Exact reproduction required: the lines below from the line with "Viewport: 531px width, 332px height." to the line with "You are a computer-use", both ends included, and no others.

* [Working data]
'''
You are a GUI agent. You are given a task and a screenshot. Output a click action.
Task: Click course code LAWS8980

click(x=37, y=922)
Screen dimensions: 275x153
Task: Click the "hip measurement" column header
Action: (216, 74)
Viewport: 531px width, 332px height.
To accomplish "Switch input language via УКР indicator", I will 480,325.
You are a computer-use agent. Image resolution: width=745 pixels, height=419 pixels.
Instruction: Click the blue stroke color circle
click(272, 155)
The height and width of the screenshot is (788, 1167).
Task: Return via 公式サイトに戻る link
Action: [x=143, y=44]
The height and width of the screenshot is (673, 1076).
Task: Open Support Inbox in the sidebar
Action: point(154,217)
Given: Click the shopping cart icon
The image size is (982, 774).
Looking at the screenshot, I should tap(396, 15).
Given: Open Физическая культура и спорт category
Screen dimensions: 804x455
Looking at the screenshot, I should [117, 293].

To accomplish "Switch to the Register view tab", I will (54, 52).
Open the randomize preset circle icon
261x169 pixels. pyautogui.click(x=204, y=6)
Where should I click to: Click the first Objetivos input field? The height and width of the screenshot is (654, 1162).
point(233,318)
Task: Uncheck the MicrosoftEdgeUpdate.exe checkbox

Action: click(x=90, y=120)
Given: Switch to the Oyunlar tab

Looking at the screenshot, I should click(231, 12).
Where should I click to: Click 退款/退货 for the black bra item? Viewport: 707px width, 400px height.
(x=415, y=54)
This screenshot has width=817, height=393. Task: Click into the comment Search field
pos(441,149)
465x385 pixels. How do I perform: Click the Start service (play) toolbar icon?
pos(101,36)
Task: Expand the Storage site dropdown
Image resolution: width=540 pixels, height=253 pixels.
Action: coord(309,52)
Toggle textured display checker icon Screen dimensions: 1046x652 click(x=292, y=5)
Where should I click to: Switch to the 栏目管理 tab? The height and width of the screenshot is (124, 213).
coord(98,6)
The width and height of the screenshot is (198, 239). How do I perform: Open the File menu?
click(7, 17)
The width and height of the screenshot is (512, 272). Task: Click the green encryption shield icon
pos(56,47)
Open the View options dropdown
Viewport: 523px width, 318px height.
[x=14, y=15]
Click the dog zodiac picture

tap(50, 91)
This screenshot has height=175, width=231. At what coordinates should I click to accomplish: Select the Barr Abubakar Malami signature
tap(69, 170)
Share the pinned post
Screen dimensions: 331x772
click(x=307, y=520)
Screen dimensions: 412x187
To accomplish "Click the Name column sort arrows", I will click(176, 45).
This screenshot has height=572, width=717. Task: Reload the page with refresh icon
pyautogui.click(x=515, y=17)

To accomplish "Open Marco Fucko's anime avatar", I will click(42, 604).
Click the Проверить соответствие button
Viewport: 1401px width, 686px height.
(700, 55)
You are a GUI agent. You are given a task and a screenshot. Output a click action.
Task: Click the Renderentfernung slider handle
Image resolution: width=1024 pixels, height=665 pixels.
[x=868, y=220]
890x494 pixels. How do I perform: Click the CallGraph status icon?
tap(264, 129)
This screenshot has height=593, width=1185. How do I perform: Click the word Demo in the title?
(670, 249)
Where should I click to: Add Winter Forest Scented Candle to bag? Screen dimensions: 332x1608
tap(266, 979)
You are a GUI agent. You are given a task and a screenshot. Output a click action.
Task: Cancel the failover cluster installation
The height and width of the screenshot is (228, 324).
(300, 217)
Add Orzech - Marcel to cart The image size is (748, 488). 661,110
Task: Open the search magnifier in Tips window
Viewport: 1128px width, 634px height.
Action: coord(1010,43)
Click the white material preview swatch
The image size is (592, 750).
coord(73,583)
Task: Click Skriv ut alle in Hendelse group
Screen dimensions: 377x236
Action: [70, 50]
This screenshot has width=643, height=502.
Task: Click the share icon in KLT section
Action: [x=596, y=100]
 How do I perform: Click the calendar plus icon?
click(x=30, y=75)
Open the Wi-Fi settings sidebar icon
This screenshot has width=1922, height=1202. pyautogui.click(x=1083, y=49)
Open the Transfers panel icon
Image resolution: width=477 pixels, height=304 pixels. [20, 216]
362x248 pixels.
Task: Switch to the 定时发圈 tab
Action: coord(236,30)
'''
* [Task response]
Viewport: 531px width, 332px height.
To accomplish "Switch input language via УКР indicator", I will 480,325.
You are a computer-use agent. Image resolution: width=745 pixels, height=419 pixels.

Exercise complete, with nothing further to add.